Document segment:
================

Workers at Tattersall Distilling in northeast Minneapolis have pushed to form a union to speak out on COVID-19 preparedness, diversity, and other issues, a move that has sent shock waves through the region’s craft beverage industry.
Over the last few weeks, a group of Tattersall workers, including bartenders and some of the distillery’s production staff, have gone back and forth with co-founders Dan Oskey and Jon Kreidler over grievances. The company is trying to reopen its cocktail room, which closed in March during the statewide shutdown of bars and restaurants to halt coronavirus.
The discussion has gotten contentious at times with protesters demonstrating outside the distillery. At a meeting last month, one of the owners threatened to call the police on a union representative.
Tattersall, which opened five years ago, is one of the most popular distillery and cocktail rooms in the Twin Cities. After the cocktail room closed, Tattersall used its distillery to make hand sanitizer and has recently started selling takeout cocktail kits.
Tattersall has about 40 full-time and part-time employees with some who fall under management, security and other roles not eligible as union members.
More than 90% of those who would be eligible have signed cards designating Unite Here Local 17, which represents more than 6,000 workers in hotels, restaurants and other hospitality establishments throughout the state, as their collective bargaining representative, according to Sheigh Freeberg, secretary-treasurer of Unite Here Local 17.
Bryce Laine, who has been a bartender at Tattersall since it first opened, said some workers felt its leaders had been too vague about the COVID-19 safety measures when assessing staffing availability during reopening discussions. He also said workers were blindsided by the prospect that not everyone may be able to return to work and later that people would need to reinterview for jobs.
“There’s been plenty of times in the past when we have in so many words been told this is how it’s going to be and if you don’t like it here’s the door,” Laine said. “We have been told that we are replaceable.”
Laine said the distillery has also had issues being inclusive as Laine has heard from co-workers about racially insensitive statements other employees have made and harassment from customers.
Penny Weiland, a distiller who has still been working at Tattersall making hand sanitizer and supports the union, said the e-mails about availability and coronavirus policy had been confusing.
“Everyone should have been involved in the conversation, even asking if they should reopen,” she said, in an e-mail.
In an e-mail to owners, workers also listed several other concerns including advocating for the possibility of additional compensation to make up for the health risks of returning to work and the loss of unemployment benefits, involvement of staff in creating COVID-19 operations procedures, diversity and inclusion training and implementation of inclusive hiring practices, a new policy for managing racist and inappropriate behavior and no longer requesting Minneapolis police presence at Tattersall events.

================

Data records:
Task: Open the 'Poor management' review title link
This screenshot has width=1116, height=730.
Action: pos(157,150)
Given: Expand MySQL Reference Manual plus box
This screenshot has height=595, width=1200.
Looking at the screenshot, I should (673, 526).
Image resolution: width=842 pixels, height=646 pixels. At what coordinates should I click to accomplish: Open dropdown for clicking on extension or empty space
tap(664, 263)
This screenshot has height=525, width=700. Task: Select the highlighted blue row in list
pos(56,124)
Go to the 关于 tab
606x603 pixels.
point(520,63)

================

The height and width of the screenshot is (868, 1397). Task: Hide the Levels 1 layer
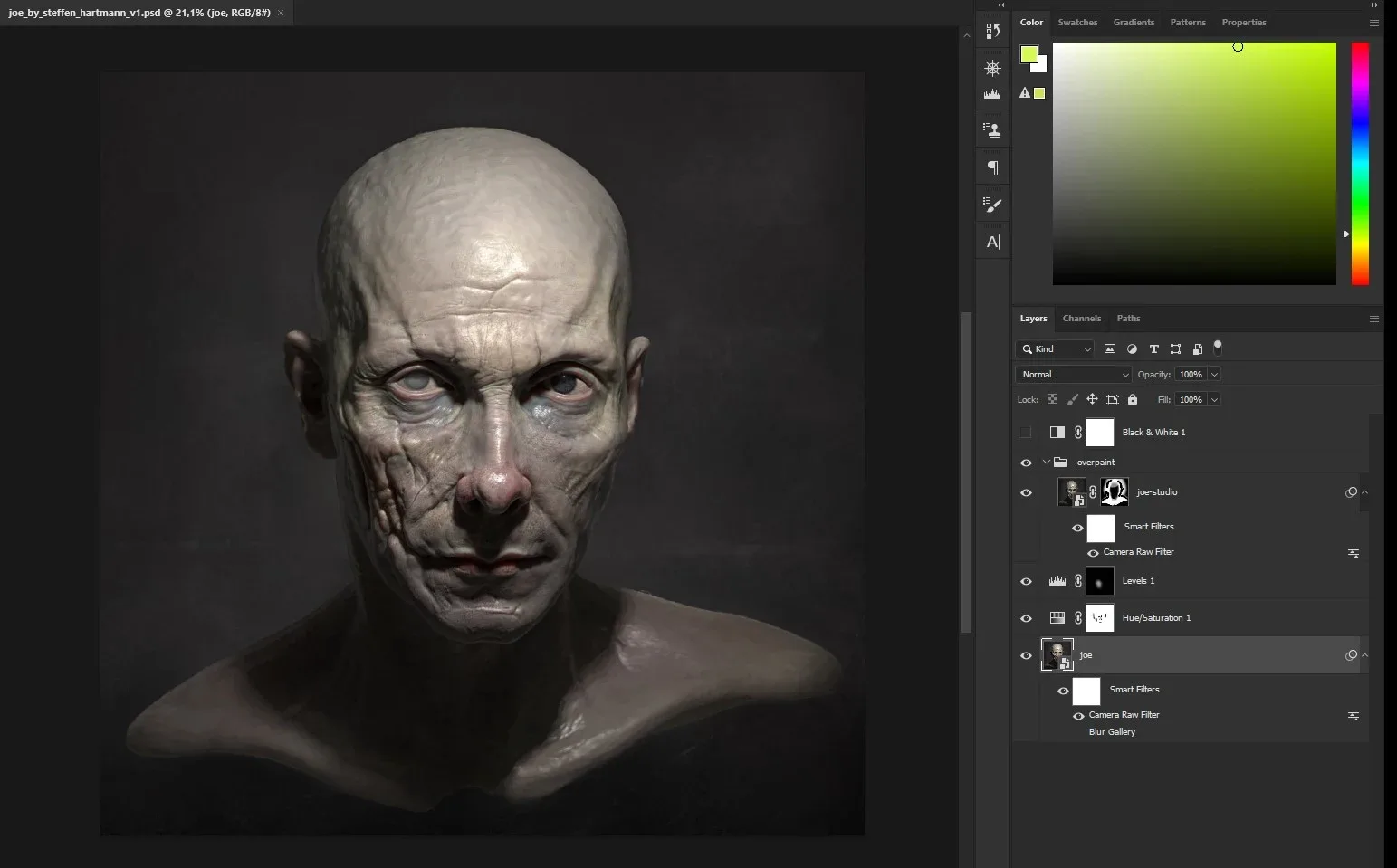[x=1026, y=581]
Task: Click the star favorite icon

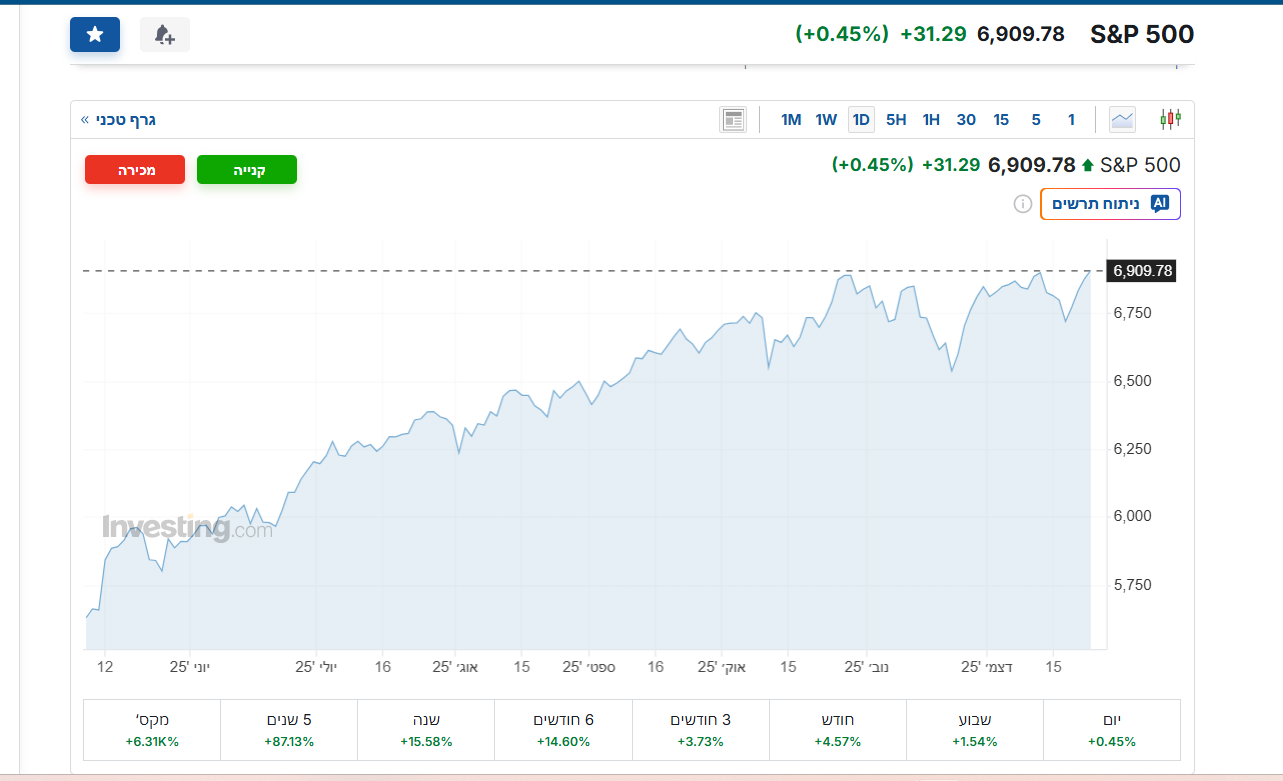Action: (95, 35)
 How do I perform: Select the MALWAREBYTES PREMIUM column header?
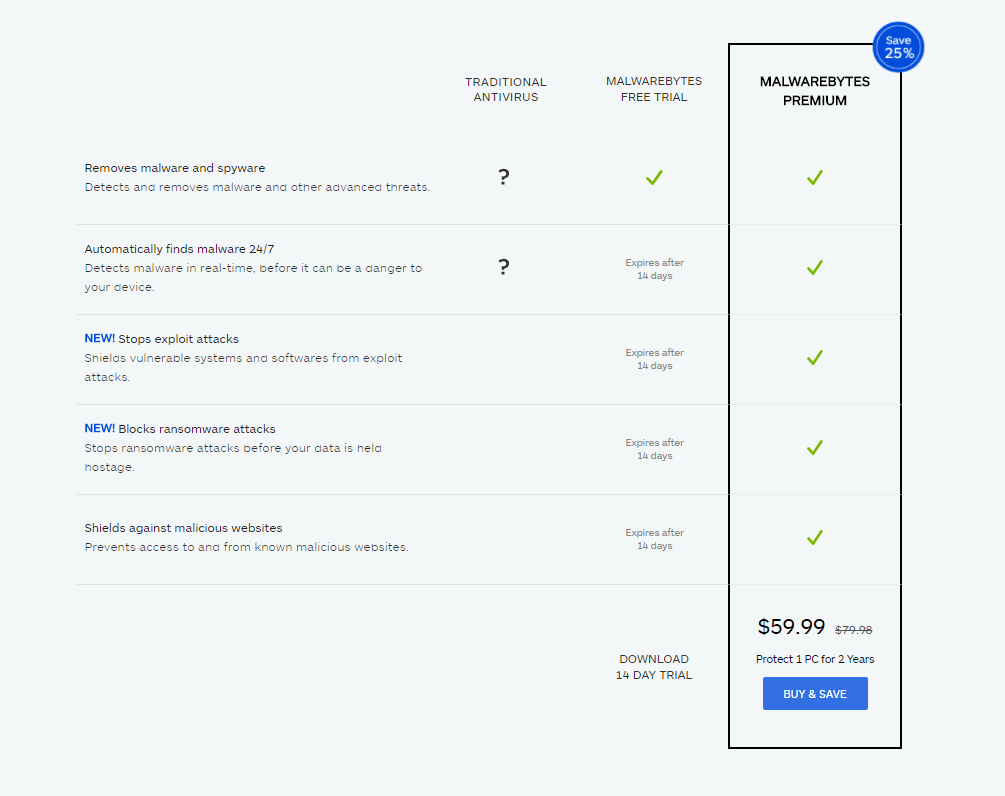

================

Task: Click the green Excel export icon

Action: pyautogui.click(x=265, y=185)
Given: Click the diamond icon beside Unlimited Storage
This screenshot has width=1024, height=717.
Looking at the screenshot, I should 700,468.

================

Task set:
A) Answer these from the article on the union push at Tattersall Distilling:
(i) In what month did the cocktail room close?
(ii) About how many full-time and part-time employees does Tattersall have?
(iii) What is Penny Weiland's job at Tattersall?
B) Pick up the article on the union push at Tattersall Distilling after its last sentence and keep it going.

Written answers:
A)
(i) March
(ii) About 40
(iii) She is a distiller.

B)
After several e-mail exchanges with workers, managers organized an in-person group meeting June 24. At the meeting, workers announced their intent to unionize.
At some point the discussion between Freeberg and Kreidler got heated and Kreidler threatened to call the police on Freeberg. Kreidler told the Star Tribune that Freeberg was “aggressive and combative.” Freeberg has said he was alerting Kreidler, who he said was questioning distillers about their support of the union, that retaliation against workers and interrogation about the union was against the law.
Following the meeting, Kreidler wrote to Freeberg that management declined the workers’ request to voluntarily recognize the union and instead would wait and support an election to be held by the National Labor Relations Board (NLRB). Subsequently, Unite Here Local 17 filed a petition with the NLRB to become certified as the union representative of the Tattersall workers.
“We take a lot of pride in fostering a collaborative, inclusive and safe workplace and thought we that we had built that with our employees — as expressed by the overwhelming majority of our staff in many of their regular reviews,” Kreidler said in a statement to the Star Tribune. “That is why we were surprised to learn that some of our employees wanted to unionize.”
The NLRB process could take a month or more, which Freeberg called in an e-mail “an unacceptable delay, especially when the workers have made their choice clear.”
Not all Tattersall workers have agreed with the push to unionize. Micah Cathey, who has worked at Tattersall for almost three years and has bartended and served as a manager on duty, said he thought some of the workers were trying to take advantage of the owners.
“There’s this power in numbers and the company is vulnerable right now [mentality],” Cathey said.
The development of Tattersall’s union discussion has alarmed owners of small distilleries and breweries including those outside of Minnesota, said Jack McCraine, director of accounting and advisory firm Baker Tilly’s beverage practice in Minneapolis.
“This is very unusual, but I have gotten some calls of people here locally that are afraid it’s going to happen to them,” McCraine said.
For small breweries and distilleries like Tattersall, taprooms and tasting rooms are the most lucrative part of their business, he said.
“They need those doors opened, and they are fearful that their employees are going to hold them hostage and want to unionize,” McCraine said.
While Unite Here Local 17 does represent other bars, it doesn’t yet include any other distilleries with cocktail rooms, though the union has received calls from those at other breweries since news about Tattersall was publicized, Freeberg said.